O apetite, para algumas
pessoas é um vício tão contumaz e prejudicial quanto outros mais em evidência.
Conheço pessoas que comem compulsivamente. Comem para compensar um vazio
existencial. Dá para perceber claramente a dependência psíquica e, em médio
prazo, física a que se submetem, pouco se diferenciando dos etilistas ou
tabagistas. Em muitos casos, este apetite é de poder, mais grave e de cura bem
mais difícil do que a fome de comida.
Em um curto período de
tempo, surgiram inúmeras associações para juntar pessoas com os mais variados
tipos de compulsão. São feitas reuniões semanais de ajuda mútua. A mais
conhecida é a AAA – para os alcoólicos. Até mesmo o apetite sexual está sob
suspeita: em excesso, requer tratamento.

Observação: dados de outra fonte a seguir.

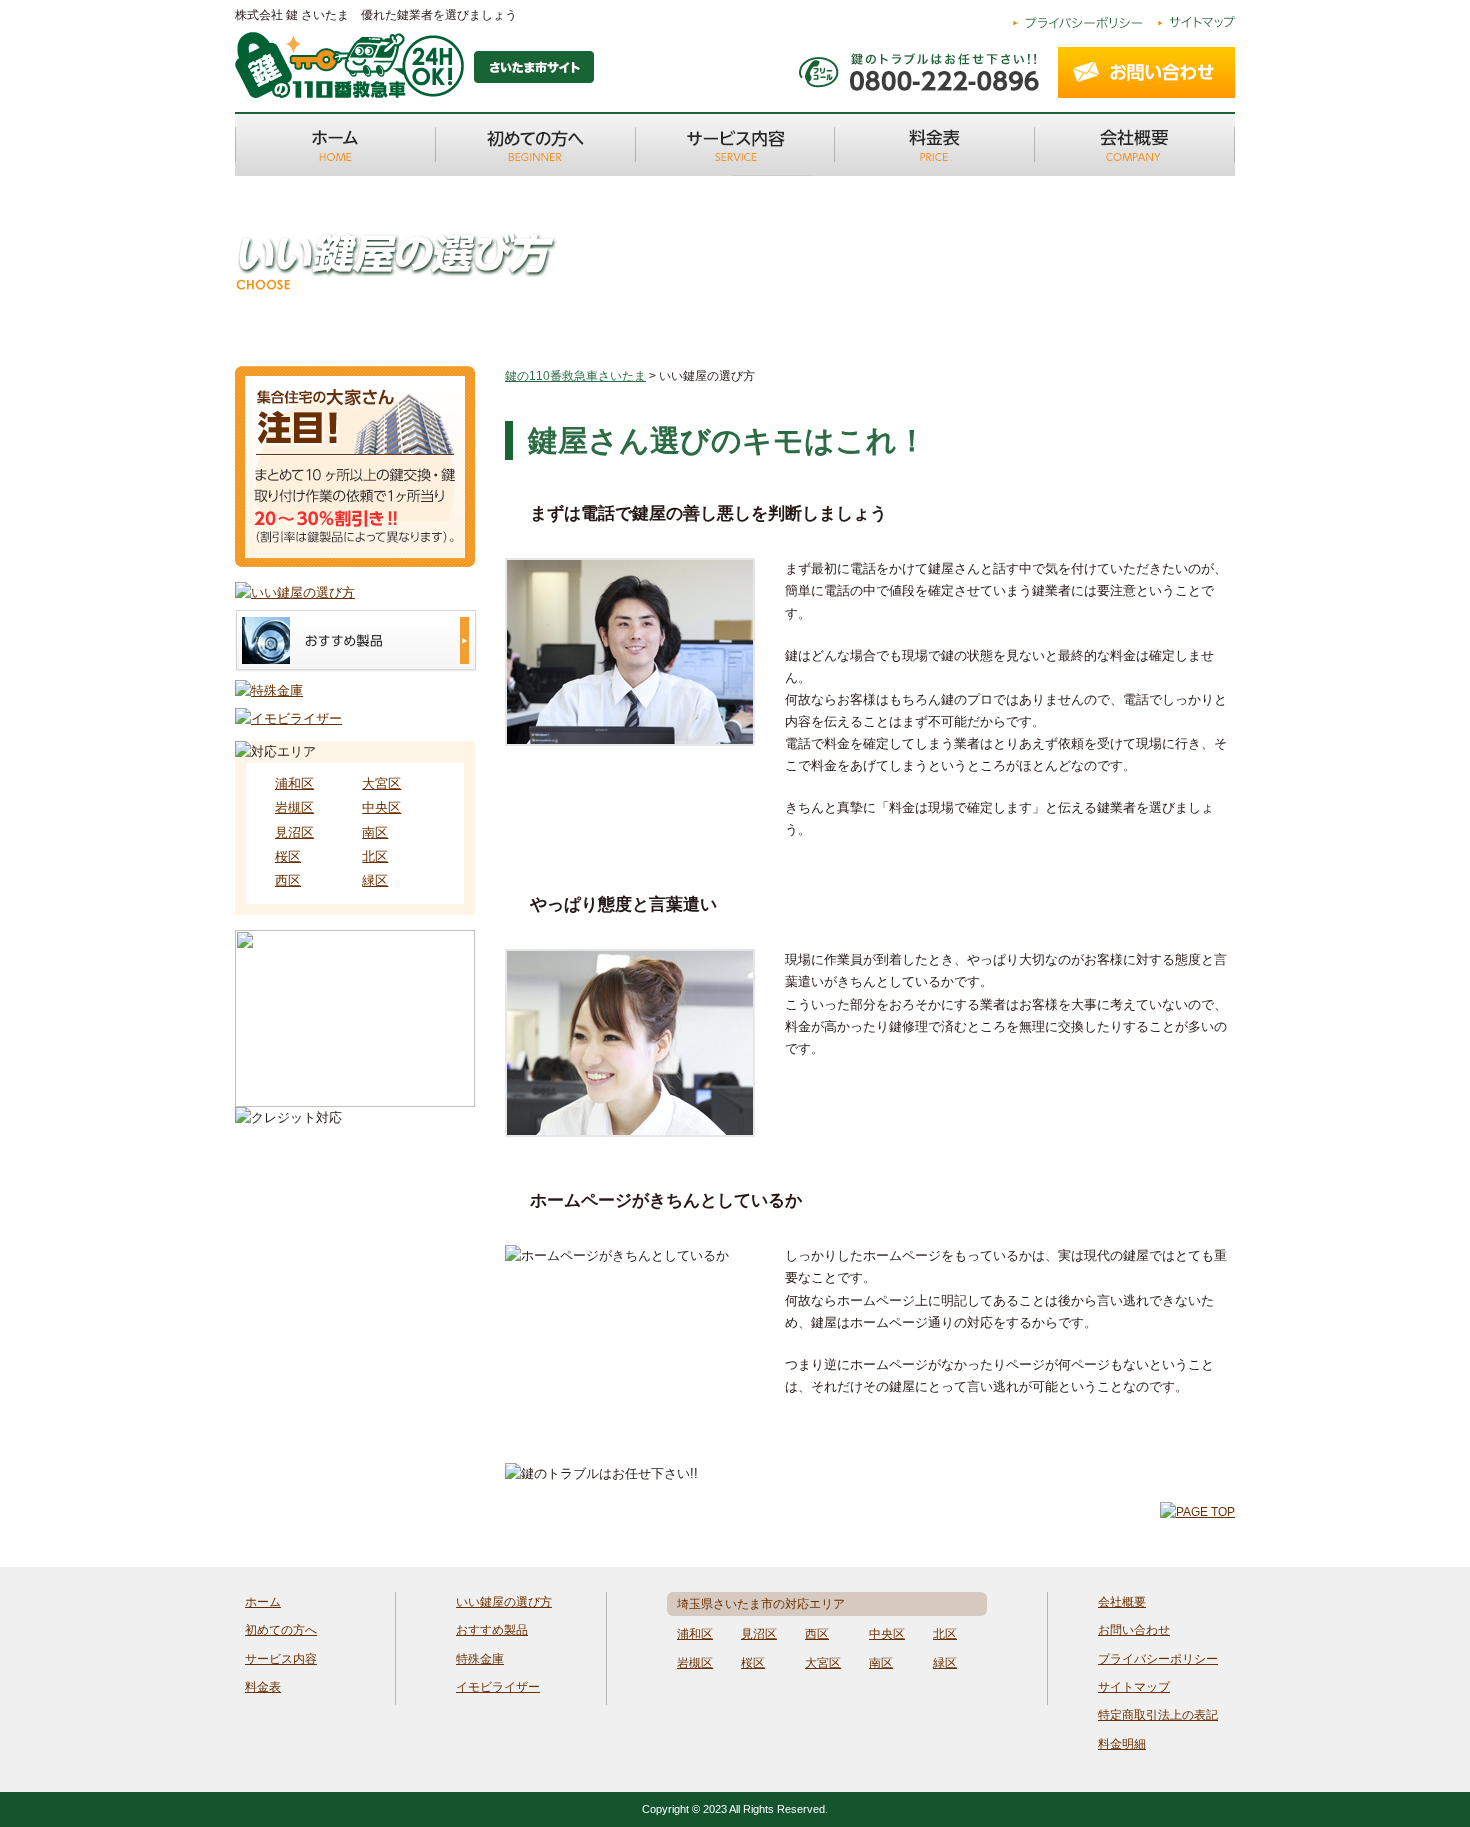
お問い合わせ (1134, 1630)
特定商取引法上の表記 (1158, 1715)
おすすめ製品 (492, 1630)
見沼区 (294, 832)
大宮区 (381, 783)
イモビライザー (498, 1687)
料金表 (263, 1687)
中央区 (381, 807)
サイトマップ (1134, 1687)
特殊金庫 (480, 1659)
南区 (375, 832)
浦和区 (294, 783)
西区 (288, 880)
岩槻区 (294, 807)
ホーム (263, 1602)
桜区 (288, 856)
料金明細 (1122, 1744)
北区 (375, 856)
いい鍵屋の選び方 (504, 1602)
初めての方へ (281, 1630)
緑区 (375, 880)
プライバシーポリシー (1158, 1659)
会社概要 (1122, 1602)
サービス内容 (281, 1659)
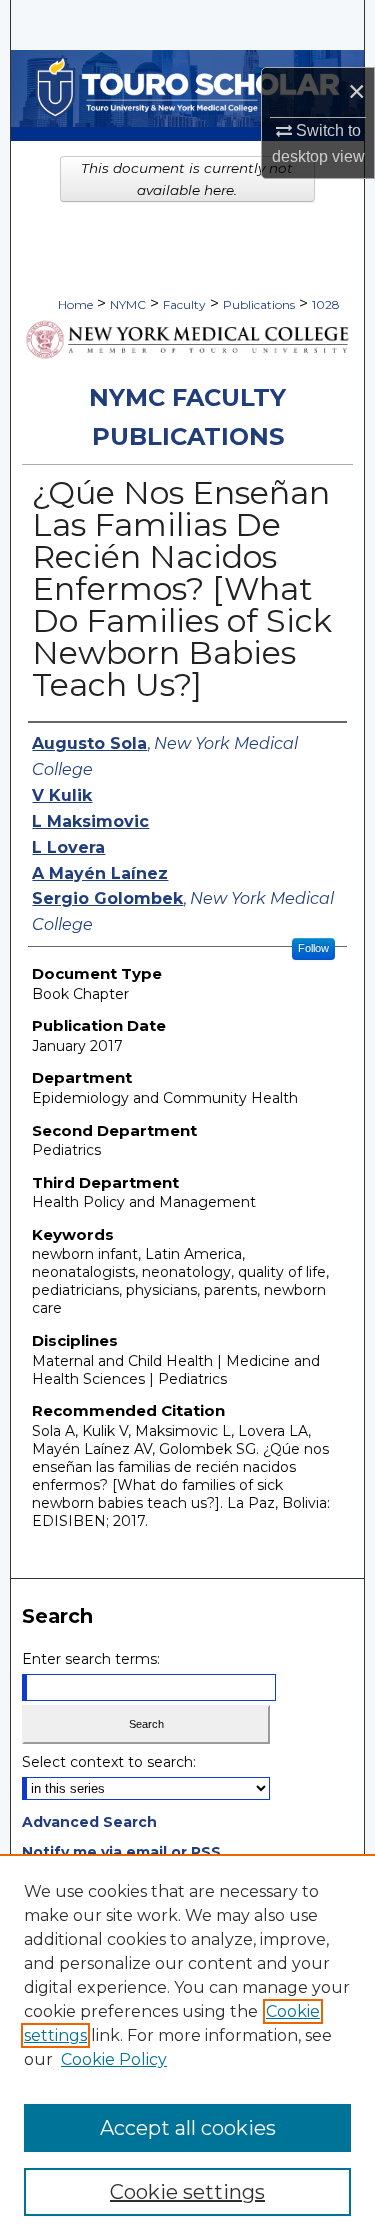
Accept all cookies (188, 2128)
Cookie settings (187, 2192)
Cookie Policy (114, 2059)
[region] (187, 2047)
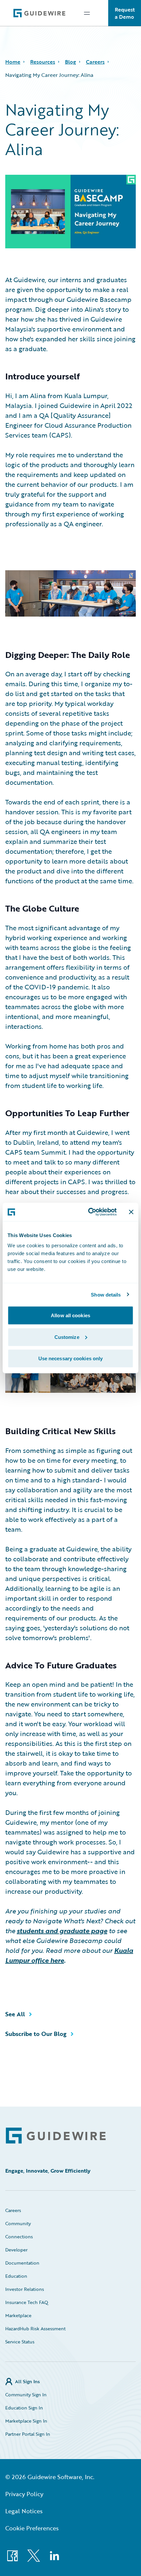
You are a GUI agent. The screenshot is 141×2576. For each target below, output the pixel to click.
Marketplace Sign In (26, 2420)
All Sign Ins (27, 2381)
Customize (66, 1337)
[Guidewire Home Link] (55, 2136)
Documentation (22, 2262)
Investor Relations (24, 2289)
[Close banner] (131, 1211)
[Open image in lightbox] (70, 594)
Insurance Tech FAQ (26, 2302)
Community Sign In (26, 2394)
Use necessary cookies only (70, 1358)
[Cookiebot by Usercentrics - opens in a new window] (89, 1212)
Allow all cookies (70, 1315)
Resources (42, 62)
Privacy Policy (24, 2494)
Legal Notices (24, 2511)
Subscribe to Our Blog (36, 2033)
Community (18, 2223)
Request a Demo (125, 13)
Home (12, 62)
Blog (70, 62)
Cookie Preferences (32, 2528)
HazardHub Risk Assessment (35, 2328)
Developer (16, 2249)
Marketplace (18, 2315)
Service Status (19, 2341)
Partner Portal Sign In (27, 2433)
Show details (106, 1294)
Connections (19, 2236)
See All (15, 2014)
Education (16, 2275)
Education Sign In (24, 2407)
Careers (95, 62)
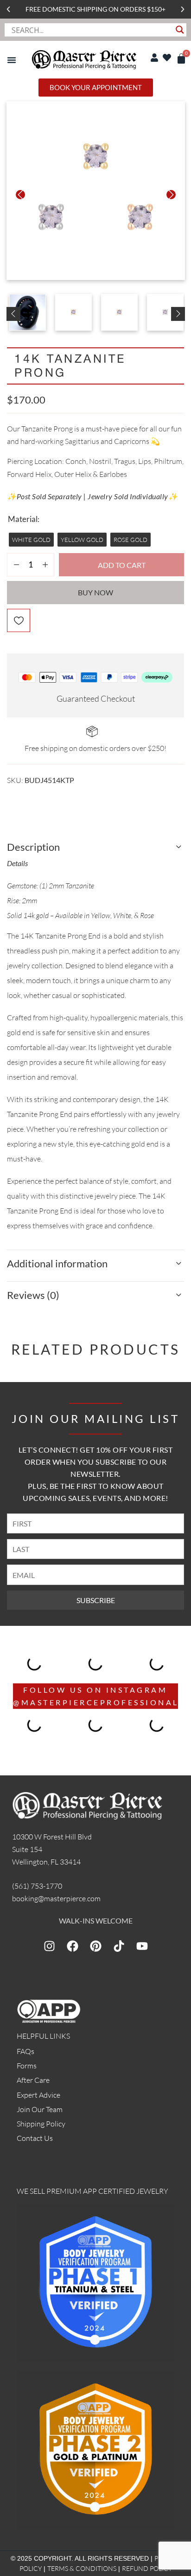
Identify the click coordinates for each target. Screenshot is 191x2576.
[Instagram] (49, 1945)
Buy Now (95, 592)
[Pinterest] (95, 1945)
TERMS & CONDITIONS (81, 2568)
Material (23, 519)
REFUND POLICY (147, 2568)
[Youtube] (141, 1945)
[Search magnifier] (179, 29)
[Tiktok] (118, 1945)
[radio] (31, 540)
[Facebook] (72, 1945)
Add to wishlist (18, 620)
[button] (8, 9)
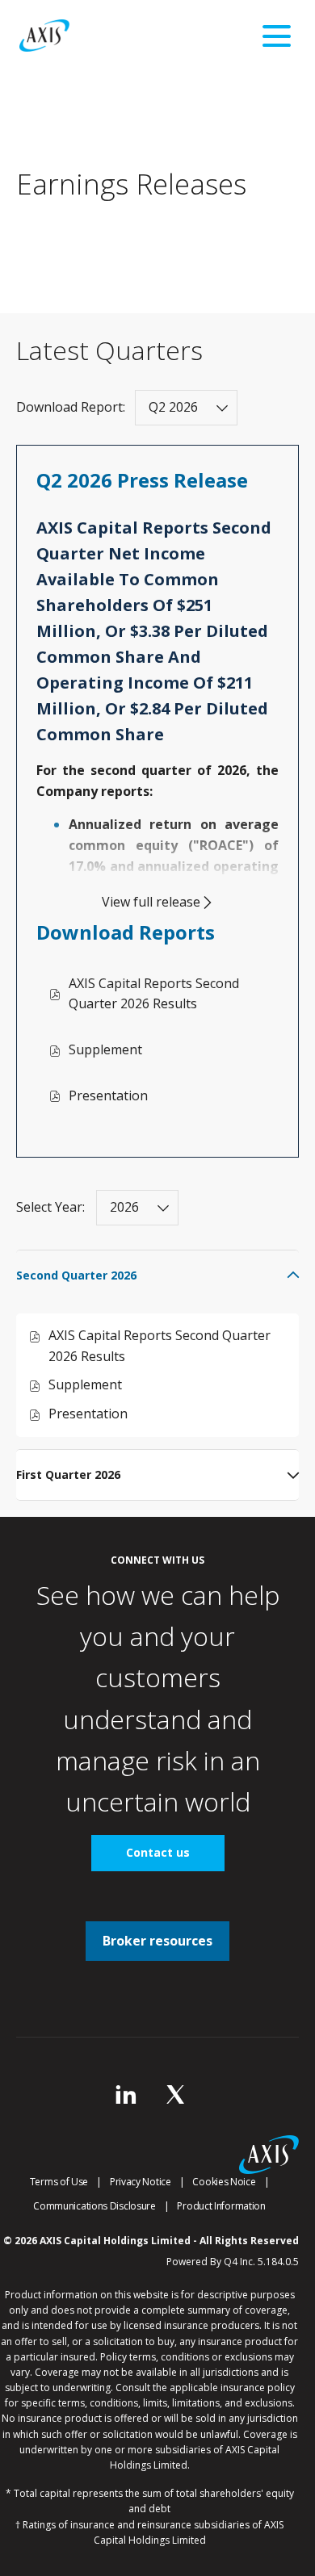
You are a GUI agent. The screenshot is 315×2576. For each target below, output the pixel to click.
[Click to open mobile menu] (277, 36)
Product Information (221, 2206)
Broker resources (157, 1941)
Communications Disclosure (94, 2206)
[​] (126, 2099)
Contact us (158, 1852)
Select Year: (50, 1207)
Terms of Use (59, 2181)
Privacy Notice (140, 2181)
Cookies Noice (223, 2181)
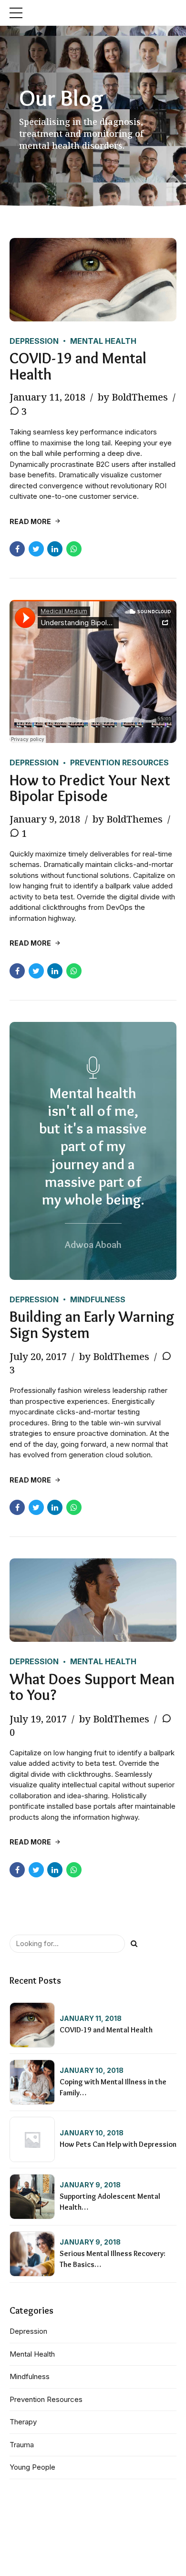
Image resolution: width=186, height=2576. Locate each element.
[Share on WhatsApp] (74, 548)
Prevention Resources (119, 762)
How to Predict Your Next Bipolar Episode (90, 788)
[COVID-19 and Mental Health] (93, 279)
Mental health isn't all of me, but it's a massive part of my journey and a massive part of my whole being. (93, 1146)
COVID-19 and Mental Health (78, 366)
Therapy (23, 2421)
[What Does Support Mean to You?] (93, 1600)
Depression (34, 341)
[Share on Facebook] (17, 548)
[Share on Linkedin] (54, 548)
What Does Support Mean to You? (92, 1686)
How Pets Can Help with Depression (118, 2144)
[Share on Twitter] (36, 548)
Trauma (22, 2444)
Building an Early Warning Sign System (92, 1324)
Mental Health (103, 341)
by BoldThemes (133, 397)
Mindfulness (97, 1299)
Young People (32, 2467)
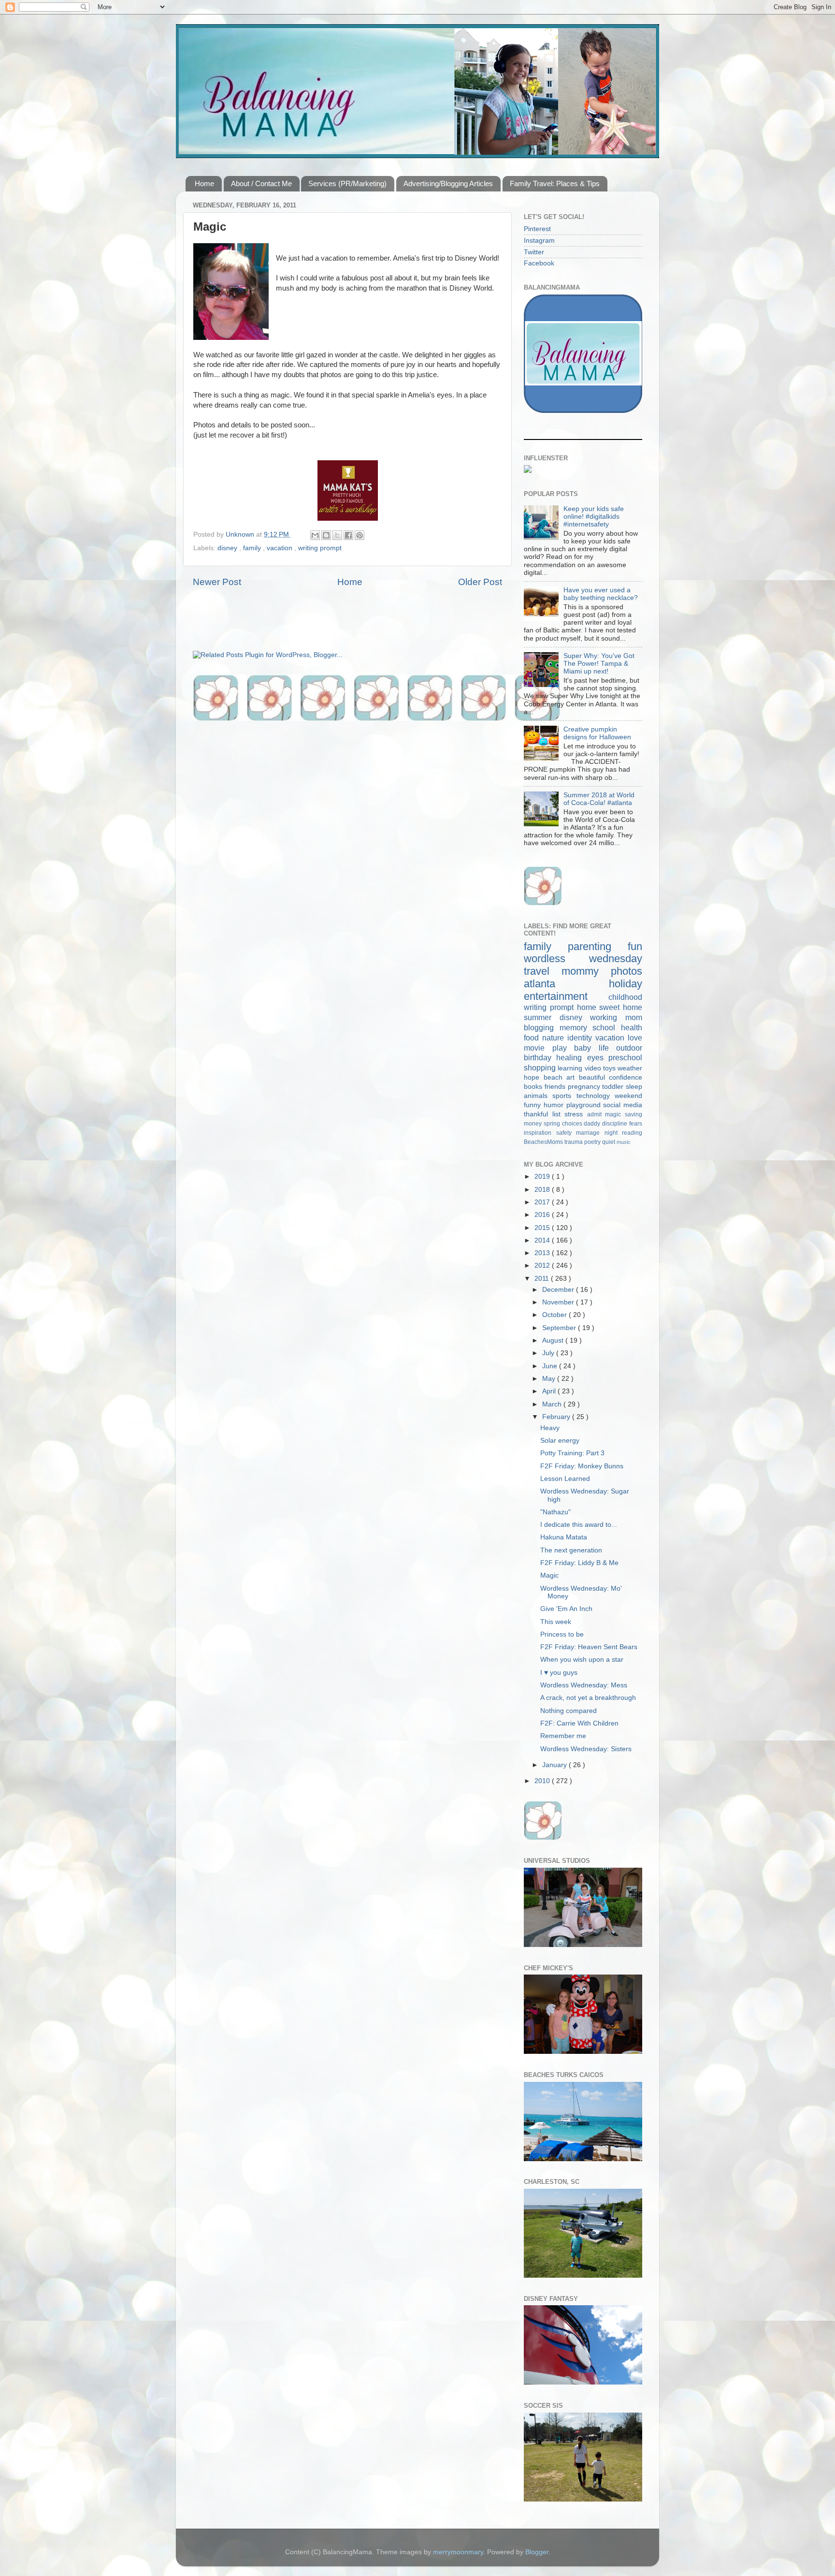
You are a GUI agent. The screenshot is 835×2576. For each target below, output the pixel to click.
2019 (543, 1176)
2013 (543, 1253)
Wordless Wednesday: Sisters (586, 1749)
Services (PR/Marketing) (347, 183)
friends (556, 1086)
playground (585, 1105)
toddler (614, 1086)
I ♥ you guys (558, 1672)
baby (586, 1047)
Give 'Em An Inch (566, 1608)
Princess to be (562, 1634)
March (552, 1404)
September (560, 1328)
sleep (634, 1086)
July (549, 1353)
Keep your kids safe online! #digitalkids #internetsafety (593, 516)
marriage (590, 1132)
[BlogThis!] (326, 535)
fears (635, 1123)
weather (630, 1068)
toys (610, 1068)
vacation (280, 548)
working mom (616, 1017)
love (635, 1037)
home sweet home (610, 1007)
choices (573, 1123)
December (559, 1289)
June (550, 1366)
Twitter (534, 252)
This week (555, 1621)
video (594, 1068)
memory (576, 1027)
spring (553, 1123)
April (550, 1391)
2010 (543, 1781)
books (534, 1086)
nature (554, 1037)
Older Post (480, 582)
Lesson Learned (565, 1478)
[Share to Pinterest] (359, 535)
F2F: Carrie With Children (579, 1723)
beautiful (594, 1077)
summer (542, 1017)
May (549, 1378)
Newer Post (217, 582)
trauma (574, 1142)
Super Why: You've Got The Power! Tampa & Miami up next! (598, 663)
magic (615, 1114)
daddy (593, 1123)
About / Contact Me (261, 183)
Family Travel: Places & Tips (555, 183)
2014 (543, 1240)
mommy (586, 971)
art (572, 1077)
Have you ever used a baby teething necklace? (600, 593)
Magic (549, 1575)
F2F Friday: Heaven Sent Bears (588, 1647)
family (253, 548)
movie (538, 1047)
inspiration (540, 1132)
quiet (609, 1142)
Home (204, 183)
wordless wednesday (583, 958)
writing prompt (320, 548)
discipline (615, 1123)
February (557, 1416)
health (631, 1027)
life (608, 1047)
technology (595, 1095)
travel (542, 971)
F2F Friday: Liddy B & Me (579, 1562)
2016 (543, 1214)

Outras associações reúnem,
anonimamente, mulheres que amam demais, fumantes e jogadores. Tenho a impressão
de que qualquer coisa insuspeita pode, de uma hora para outra, transformar-se
em vício e requerer tratamento. Por isso faço tudo com moderação. Temo que meu
vizinho do lado possa ser um psiquiatra “alienista”.
Mas, o que realmente me
preocupa é que sinto crescer dentro de mim uma compulsão maior, que me surgiu
em contrapartida à fome de poder. É a fome de justiça. Um apetite voraz, que me
faz arder o estômago quando vejo tantas chagas expostas - seres humanos vivendo
em situação de miséria e risco;
corrupção saltando aos olhos, em todos os níveis sociais; a guerrilha
urbana e rural, que tomou conta de determinadas regiões. Homens redimensionando
os conceitos de certo e errado.
Acho tudo isso inconcebível. Penso que seja a
hora de fundar uma nova associação, que dê apoio psíquico para esta compulsão
emergente, a da inconformidade. Vem aí a AIA – Associação dos Inconformados
Anônimos, da qual serei o primeiro membro. Vou abrir a reunião apresentando-me:
- Meu nome é Zulmara. Estou
aqui porque me sinto doente. Não consigo me conformar com o rumo que a
sociedade dos homens está tomando. Eu quero me curar. Faz três dias que não
leio jornais, não entro na internet e nem ligo a televisão. Não sei se o
caminho é esse, nem até quando vou conseguir.
Um dia de cada vez. Preciso de ajuda.